_What the task requires_
Copy out the lines beginning at the one with "Given: Switch to the Total Net Flow tab" and ending at the last line of the data, both included; pictures stay out.

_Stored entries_
┏━━
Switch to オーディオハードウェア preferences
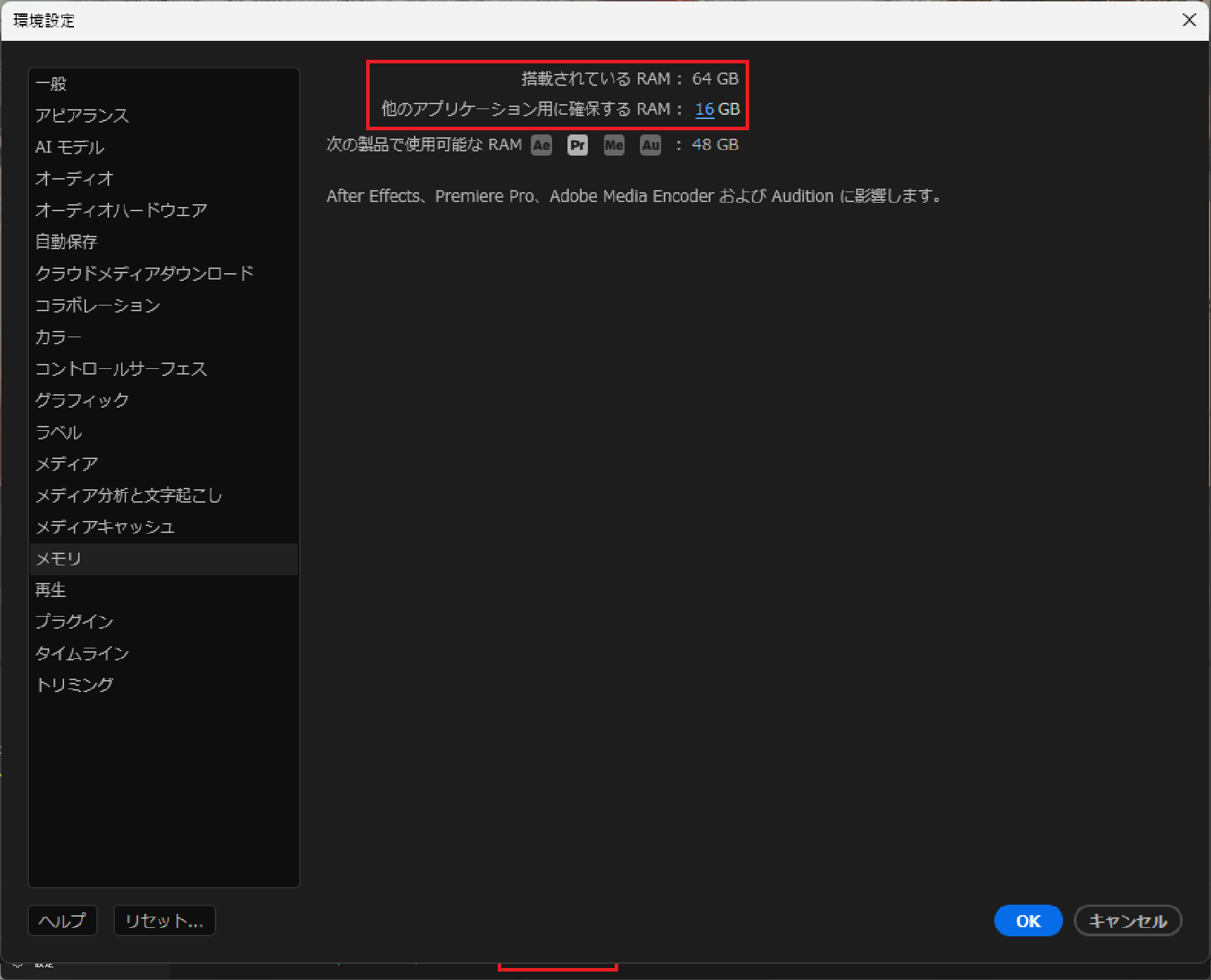tap(121, 211)
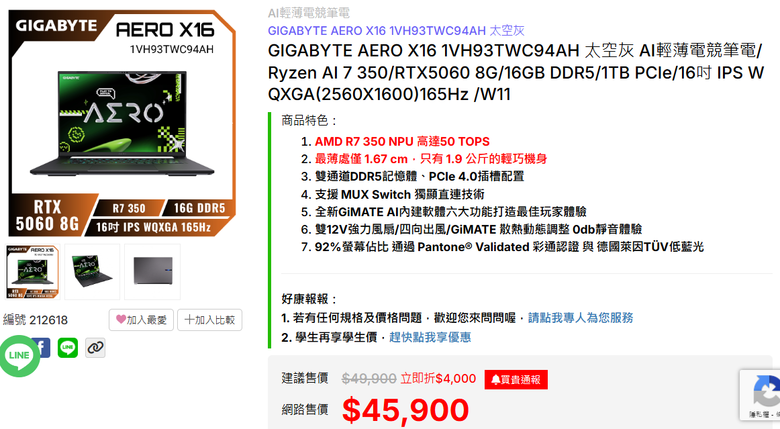Click the bell icon in 買貴通報
Viewport: 780px width, 429px height.
pos(495,380)
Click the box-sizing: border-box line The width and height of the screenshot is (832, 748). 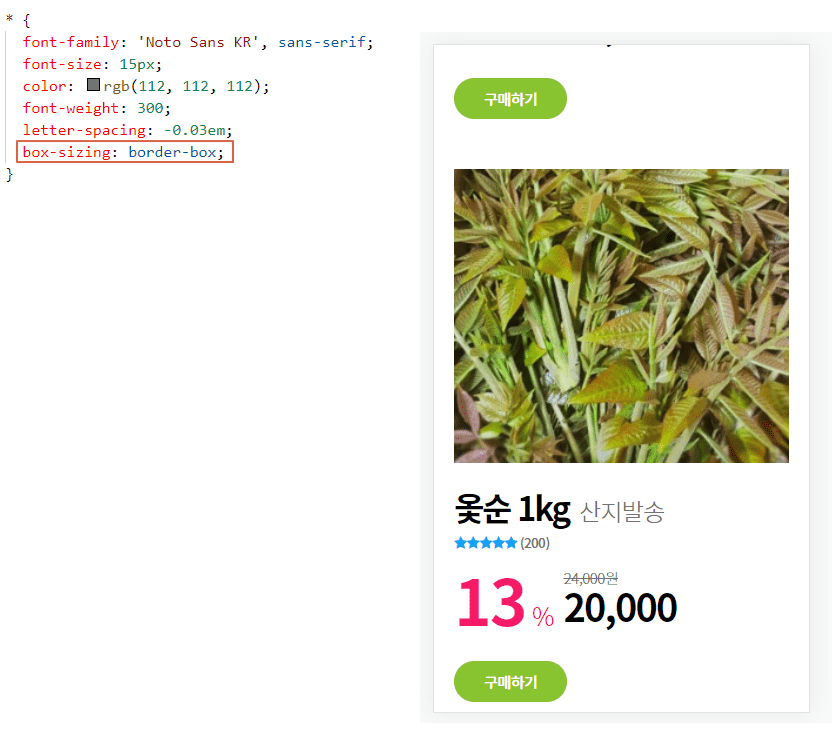pos(125,152)
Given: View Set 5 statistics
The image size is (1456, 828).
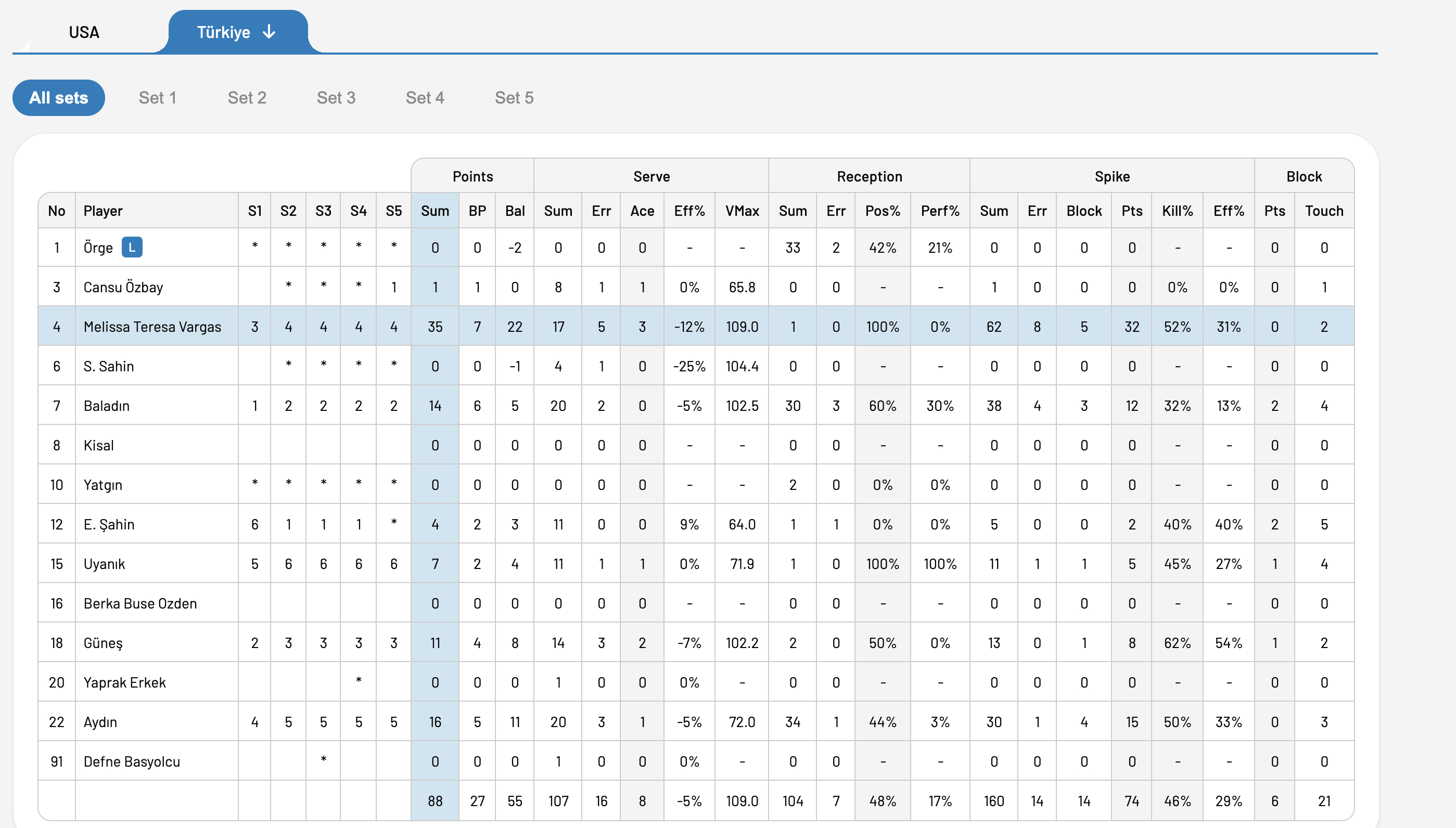Looking at the screenshot, I should 514,98.
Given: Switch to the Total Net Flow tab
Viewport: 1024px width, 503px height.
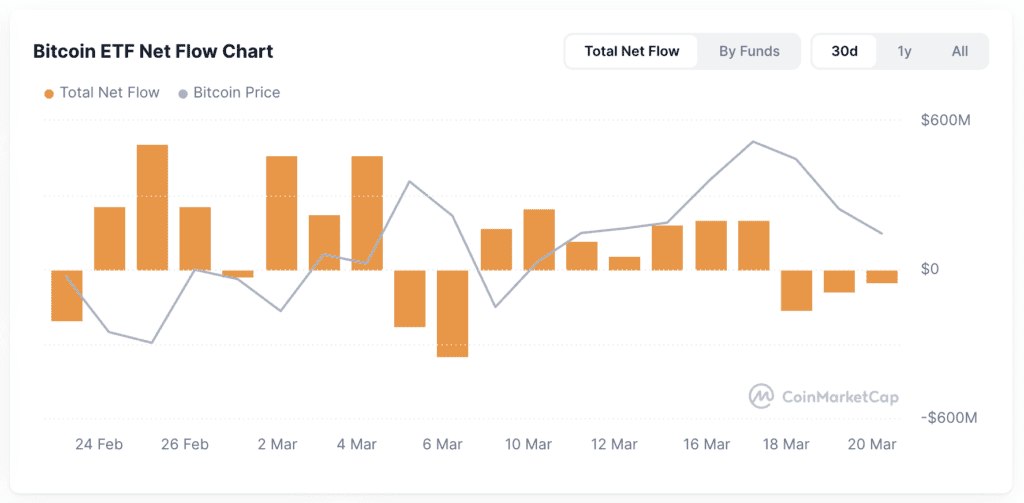Looking at the screenshot, I should click(x=632, y=51).
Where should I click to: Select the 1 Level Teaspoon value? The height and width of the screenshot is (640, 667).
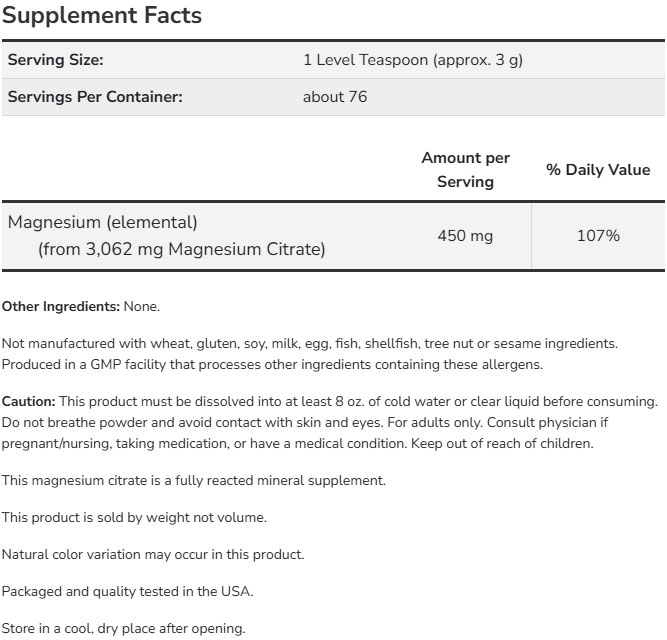coord(413,60)
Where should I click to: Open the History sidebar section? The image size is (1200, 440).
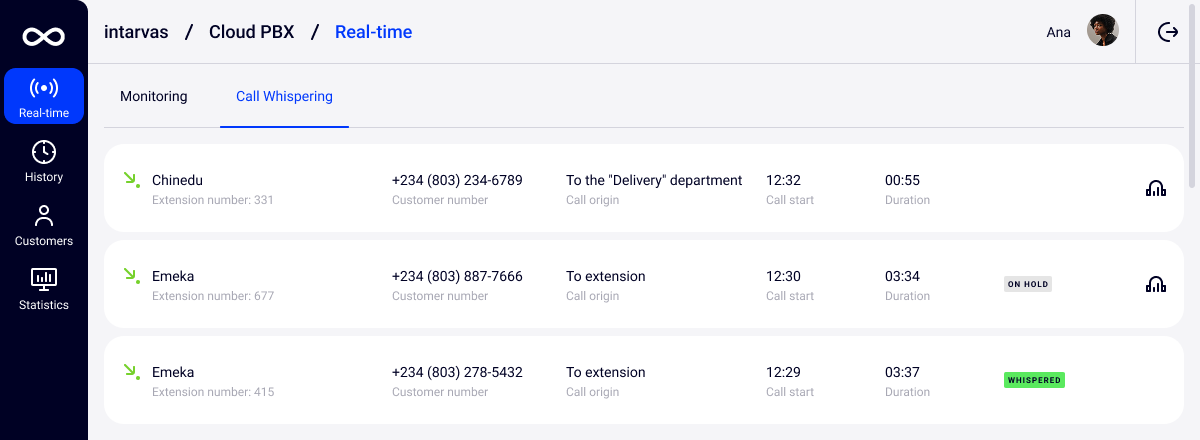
┗━━
_Result below_
Given: Switch to the Total Net Flow tab
Viewport: 1024px width, 503px height.
Looking at the screenshot, I should click(x=632, y=51).
Where should I click to: Select the 1 Level Teaspoon value? The height and width of the screenshot is (640, 667).
coord(413,60)
Where should I click to: Open the History sidebar section? The image size is (1200, 440).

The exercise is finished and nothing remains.